In der vergangenen Woche habe ich als Koordinator für Wirtschaftsschutz im Rahmen der gemeinsamen Sicherheitstagung des Bundesamtes für Verfassungsschutz (BfV) und des Verbandes für Sicherheit in der Wirtschaft (VSW) die Nationale Wirtschaftsschutzstrategie 2026 vorgestellt, die im Bundesinnenministerium in Abstimmung mit Wirtschaft und Verbänden erarbeitet wurde.
Spionage ist keineswegs eine Bedrohung aus vergangenen Zeiten, sondern hochaktuell. Deutschland ist eine offene und international stark vernetzte Volkswirtschaft.
Deutsche Firmen werden immer häufiger Opfer hybrider Angriffe. Laut Informationen des Branchenverbandes Bitkom belief sich der Gesamtschaden, den Betriebe in Deutschland durch Diebstahl, Sabotage oder Spionage im vergangenen Jahr erlitten, auf ca. 289,2 Milliarden Euro. Doch neben dem enormen finanziellen Schaden versuchen die Täter nach Aussage des Präsidenten des Bundesamtes für Verfassungsschutz (BfV), Sinan Selen, auch Verunsicherung zu streuen und die deutsche Bevölkerung zu demoralisieren.
In Zeiten zunehmender Bedrohungen von außen braucht es deshalb eine resiliente Wirtschaft und einen funktionierenden Wirtschaftsschutz. Daher ist es die gemeinsame Verantwortung von Staat und Wirtschaft, Risiken im Bereich von Spionage und Einflussnahme frühzeitig zu erkennen und ihnen entschlossen entgegenzutreten.
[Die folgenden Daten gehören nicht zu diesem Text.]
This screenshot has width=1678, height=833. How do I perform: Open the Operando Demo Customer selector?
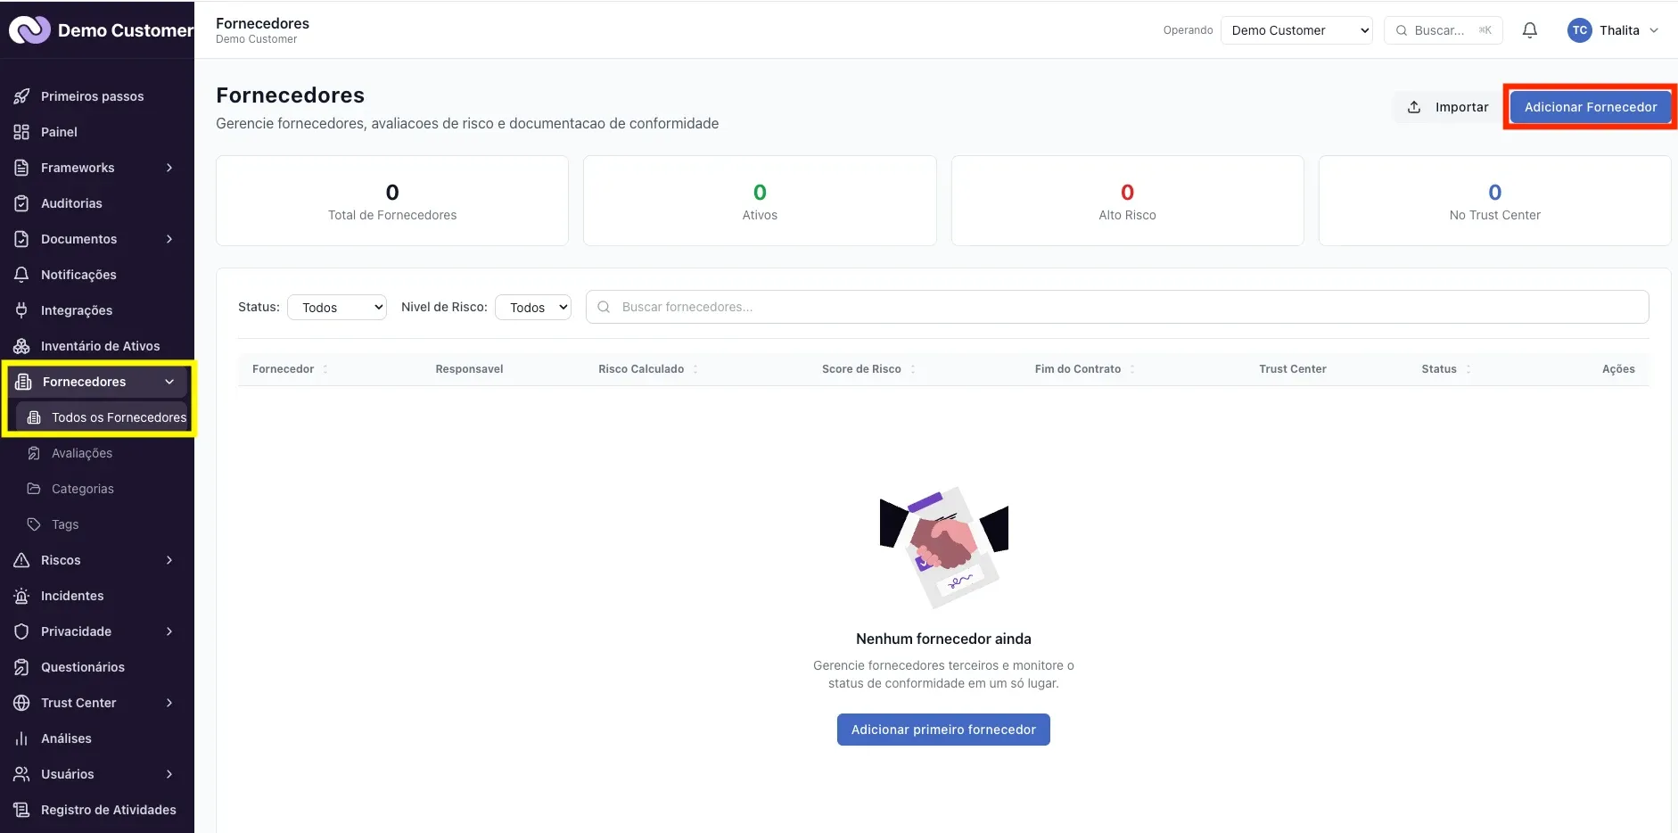[x=1296, y=30]
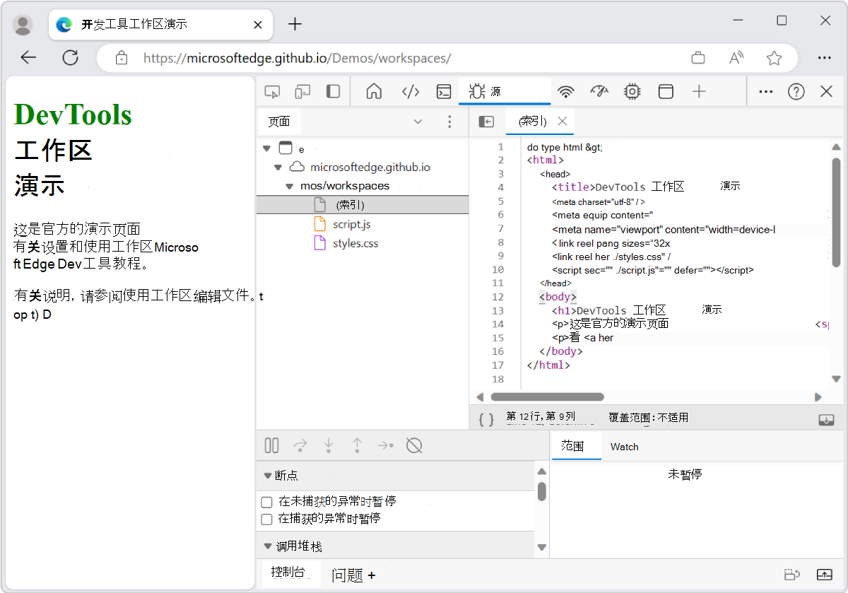Step into the next function call
The height and width of the screenshot is (593, 848).
(329, 445)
Aus diesem Ziel haben wir drei Kernziele abgeleitet und konkrete Maßnahmen zur Zielerreichung in entsprechenden Handlungsfeldern beschrieben:
Wir passen die Rahmenbedingungen für die Unternehmen sowie die Leistungsportfolios der Sicherheitsbehörden an. Hier haben wir bereits das KRITIS-Dachgesetz verabschiedet und damit erstmals bundeseinheitliche und sektorübergreifende Mindeststandards für den Schutz kritischer Infrastrukturen festgelegt.
Des Weiteren werden wir die kollektive Resilienz durch die Zusammenarbeit zwischen staatlichen und privaten Akteuren maßgeblich verbessern und so den Austausch für alle Akteure transparenter und einfacher gestalten.
Letztendlich stärken wir die individuelle Resilienz in Wirtschaft und Wissenschaft. Das heißt, wir bieten Ihnen Leitlinien und Handlungsempfehlungen, mit denen Sie die Widerstandskraft Ihres Unternehmens erhöhen können.
Mit der Nationalen Wirtschaftsschutzstrategie stärken wir gezielt den Schutz unserer Unternehmen und unterstützen sie dabei, abwehrbereit zu sein Für eine Wirtschaft, die auch in Krisenzeiten standhaft bleibt.